[begin EXTRACTED RECORDS]

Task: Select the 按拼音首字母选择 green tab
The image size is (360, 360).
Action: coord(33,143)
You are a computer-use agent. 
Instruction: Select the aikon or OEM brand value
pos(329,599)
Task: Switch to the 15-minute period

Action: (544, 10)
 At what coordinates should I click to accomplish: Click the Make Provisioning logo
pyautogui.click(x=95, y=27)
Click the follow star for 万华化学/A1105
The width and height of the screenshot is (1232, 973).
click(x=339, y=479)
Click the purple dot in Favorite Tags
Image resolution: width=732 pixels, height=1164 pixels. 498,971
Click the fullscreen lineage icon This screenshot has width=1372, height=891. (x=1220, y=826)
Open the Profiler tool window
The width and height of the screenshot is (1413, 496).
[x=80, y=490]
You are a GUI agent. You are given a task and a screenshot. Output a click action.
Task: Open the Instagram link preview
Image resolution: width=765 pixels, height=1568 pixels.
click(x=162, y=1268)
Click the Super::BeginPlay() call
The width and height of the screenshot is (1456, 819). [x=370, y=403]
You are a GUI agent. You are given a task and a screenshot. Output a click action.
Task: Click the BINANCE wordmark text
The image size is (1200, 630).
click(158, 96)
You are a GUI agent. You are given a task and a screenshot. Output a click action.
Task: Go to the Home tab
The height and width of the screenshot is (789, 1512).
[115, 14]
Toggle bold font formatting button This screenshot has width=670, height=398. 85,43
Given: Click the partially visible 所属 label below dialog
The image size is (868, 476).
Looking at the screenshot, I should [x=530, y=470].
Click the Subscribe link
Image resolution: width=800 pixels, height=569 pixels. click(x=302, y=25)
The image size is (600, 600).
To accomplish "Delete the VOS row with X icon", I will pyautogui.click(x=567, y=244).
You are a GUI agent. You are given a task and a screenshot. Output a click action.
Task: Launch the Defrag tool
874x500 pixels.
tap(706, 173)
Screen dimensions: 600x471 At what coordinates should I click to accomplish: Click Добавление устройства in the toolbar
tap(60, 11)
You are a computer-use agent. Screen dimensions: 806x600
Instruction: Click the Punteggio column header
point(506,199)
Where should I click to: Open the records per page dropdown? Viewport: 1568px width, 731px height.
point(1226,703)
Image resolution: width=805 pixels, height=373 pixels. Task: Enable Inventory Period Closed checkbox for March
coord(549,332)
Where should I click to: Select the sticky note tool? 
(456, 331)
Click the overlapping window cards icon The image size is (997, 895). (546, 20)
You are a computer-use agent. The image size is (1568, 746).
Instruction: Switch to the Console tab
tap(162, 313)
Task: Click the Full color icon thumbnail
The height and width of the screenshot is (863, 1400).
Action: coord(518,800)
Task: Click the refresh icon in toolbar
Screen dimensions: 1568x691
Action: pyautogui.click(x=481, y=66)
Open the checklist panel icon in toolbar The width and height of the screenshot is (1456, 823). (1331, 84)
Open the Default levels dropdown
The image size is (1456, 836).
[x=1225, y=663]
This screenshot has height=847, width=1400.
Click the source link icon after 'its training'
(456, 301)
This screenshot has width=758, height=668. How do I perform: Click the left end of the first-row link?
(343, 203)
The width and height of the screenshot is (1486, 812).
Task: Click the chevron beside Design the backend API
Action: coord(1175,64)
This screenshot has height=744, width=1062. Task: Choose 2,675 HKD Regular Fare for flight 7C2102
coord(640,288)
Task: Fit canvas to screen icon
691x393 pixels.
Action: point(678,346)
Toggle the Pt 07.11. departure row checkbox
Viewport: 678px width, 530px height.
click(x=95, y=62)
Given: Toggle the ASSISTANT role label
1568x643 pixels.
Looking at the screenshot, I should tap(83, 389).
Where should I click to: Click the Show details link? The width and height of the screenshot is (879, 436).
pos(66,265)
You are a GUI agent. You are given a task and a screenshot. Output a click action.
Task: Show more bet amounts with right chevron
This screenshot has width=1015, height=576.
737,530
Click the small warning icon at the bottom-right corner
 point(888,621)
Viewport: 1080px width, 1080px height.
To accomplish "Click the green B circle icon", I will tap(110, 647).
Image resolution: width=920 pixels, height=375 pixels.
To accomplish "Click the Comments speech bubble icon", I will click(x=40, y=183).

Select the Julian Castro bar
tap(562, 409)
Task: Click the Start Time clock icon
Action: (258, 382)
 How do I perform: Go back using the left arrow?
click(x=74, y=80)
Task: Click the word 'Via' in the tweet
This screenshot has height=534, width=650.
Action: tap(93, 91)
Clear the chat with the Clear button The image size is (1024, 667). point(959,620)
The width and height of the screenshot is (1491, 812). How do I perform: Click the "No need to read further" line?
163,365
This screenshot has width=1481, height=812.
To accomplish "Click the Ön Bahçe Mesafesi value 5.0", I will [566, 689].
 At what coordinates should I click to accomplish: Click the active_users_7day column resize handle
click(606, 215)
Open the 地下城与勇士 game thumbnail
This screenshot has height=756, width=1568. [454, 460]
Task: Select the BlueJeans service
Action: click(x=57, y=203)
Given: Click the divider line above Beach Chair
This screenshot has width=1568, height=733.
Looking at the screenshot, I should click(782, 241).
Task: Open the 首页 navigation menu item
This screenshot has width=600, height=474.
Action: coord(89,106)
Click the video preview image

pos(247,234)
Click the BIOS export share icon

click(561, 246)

[end EXTRACTED RECORDS]

**DO THIS:** Rewrite every line of the entries above as a numbered list, leaving out the blank lines.

**TASK ANSWER:**
1. Task: Select the 按拼音首字母选择 green tab
2. The image size is (360, 360).
3. Action: coord(33,143)
4. You are a computer-use agent. 
5. Instruction: Select the aikon or OEM brand value
6. pos(329,599)
7. Task: Switch to the 15-minute period
8. Action: (544, 10)
9.  At what coordinates should I click to accomplish: Click the Make Provisioning logo
10. pyautogui.click(x=95, y=27)
11. Click the follow star for 万华化学/A1105
12. The width and height of the screenshot is (1232, 973).
13. click(x=339, y=479)
14. Click the purple dot in Favorite Tags
15. Image resolution: width=732 pixels, height=1164 pixels. 498,971
16. Click the fullscreen lineage icon This screenshot has width=1372, height=891. (x=1220, y=826)
17. Open the Profiler tool window
18. The width and height of the screenshot is (1413, 496).
19. [x=80, y=490]
20. You are a GUI agent. You are given a task and a screenshot. Output a click action.
21. Task: Open the Instagram link preview
22. Image resolution: width=765 pixels, height=1568 pixels.
23. click(x=162, y=1268)
24. Click the Super::BeginPlay() call
25. The width and height of the screenshot is (1456, 819). [x=370, y=403]
26. You are a GUI agent. You are given a task and a screenshot. Output a click action.
27. Task: Click the BINANCE wordmark text
28. The image size is (1200, 630).
29. click(158, 96)
30. You are a GUI agent. You are given a task and a screenshot. Output a click action.
31. Task: Go to the Home tab
32. The height and width of the screenshot is (789, 1512).
33. [115, 14]
34. Toggle bold font formatting button This screenshot has width=670, height=398. 85,43
35. Given: Click the partially visible 所属 label below dialog
36. The image size is (868, 476).
37. Looking at the screenshot, I should [x=530, y=470].
38. Click the Subscribe link
39. Image resolution: width=800 pixels, height=569 pixels. click(x=302, y=25)
40. The image size is (600, 600).
41. To accomplish "Delete the VOS row with X icon", I will pyautogui.click(x=567, y=244).
42. You are a GUI agent. You are given a task and a screenshot. Output a click action.
43. Task: Launch the Defrag tool
44. 874x500 pixels.
45. tap(706, 173)
46. Screen dimensions: 600x471 At what coordinates should I click to accomplish: Click Добавление устройства in the toolbar
47. tap(60, 11)
48. You are a computer-use agent. Screen dimensions: 806x600
49. Instruction: Click the Punteggio column header
50. point(506,199)
51. Where should I click to: Open the records per page dropdown? Viewport: 1568px width, 731px height.
52. point(1226,703)
53. Image resolution: width=805 pixels, height=373 pixels. Task: Enable Inventory Period Closed checkbox for March
54. coord(549,332)
55. Where should I click to: Select the sticky note tool? 
56. (456, 331)
57. Click the overlapping window cards icon The image size is (997, 895). (546, 20)
58. You are a computer-use agent. The image size is (1568, 746).
59. Instruction: Switch to the Console tab
60. tap(162, 313)
61. Task: Click the Full color icon thumbnail
62. The height and width of the screenshot is (863, 1400).
63. Action: coord(518,800)
64. Task: Click the refresh icon in toolbar
65. Screen dimensions: 1568x691
66. Action: pyautogui.click(x=481, y=66)
67. Open the checklist panel icon in toolbar The width and height of the screenshot is (1456, 823). (1331, 84)
68. Open the Default levels dropdown
69. The image size is (1456, 836).
70. [x=1225, y=663]
71. This screenshot has height=847, width=1400.
72. Click the source link icon after 'its training'
73. (456, 301)
74. This screenshot has width=758, height=668. How do I perform: Click the left end of the first-row link?
75. (343, 203)
76. The width and height of the screenshot is (1486, 812).
77. Task: Click the chevron beside Design the backend API
78. Action: coord(1175,64)
79. This screenshot has height=744, width=1062. Task: Choose 2,675 HKD Regular Fare for flight 7C2102
80. coord(640,288)
81. Task: Fit canvas to screen icon
82. 691x393 pixels.
83. Action: point(678,346)
84. Toggle the Pt 07.11. departure row checkbox
85. Viewport: 678px width, 530px height.
86. click(x=95, y=62)
87. Given: Toggle the ASSISTANT role label
88. 1568x643 pixels.
89. Looking at the screenshot, I should tap(83, 389).
90. Where should I click to: Click the Show details link? The width and height of the screenshot is (879, 436).
91. pos(66,265)
92. You are a GUI agent. You are given a task and a screenshot. Output a click action.
93. Task: Show more bet amounts with right chevron
94. This screenshot has width=1015, height=576.
95. 737,530
96. Click the small warning icon at the bottom-right corner
97.  point(888,621)
98. Viewport: 1080px width, 1080px height.
99. To accomplish "Click the green B circle icon", I will tap(110, 647).
100. Image resolution: width=920 pixels, height=375 pixels.
101. To accomplish "Click the Comments speech bubble icon", I will click(x=40, y=183).
102. Select the Julian Castro bar
103. tap(562, 409)
104. Task: Click the Start Time clock icon
105. Action: (258, 382)
106.  How do I perform: Go back using the left arrow?
107. click(x=74, y=80)
108. Task: Click the word 'Via' in the tweet
109. This screenshot has height=534, width=650.
110. Action: tap(93, 91)
111. Clear the chat with the Clear button The image size is (1024, 667). point(959,620)
112. The width and height of the screenshot is (1491, 812). How do I perform: Click the "No need to read further" line?
113. 163,365
114. This screenshot has width=1481, height=812.
115. To accomplish "Click the Ön Bahçe Mesafesi value 5.0", I will [566, 689].
116.  At what coordinates should I click to accomplish: Click the active_users_7day column resize handle
117. click(606, 215)
118. Open the 地下城与勇士 game thumbnail
119. This screenshot has height=756, width=1568. [454, 460]
120. Task: Select the BlueJeans service
121. Action: click(x=57, y=203)
122. Given: Click the divider line above Beach Chair
123. This screenshot has width=1568, height=733.
124. Looking at the screenshot, I should click(782, 241).
125. Task: Open the 首页 navigation menu item
126. This screenshot has width=600, height=474.
127. Action: coord(89,106)
128. Click the video preview image
129. pos(247,234)
130. Click the BIOS export share icon
131. click(561, 246)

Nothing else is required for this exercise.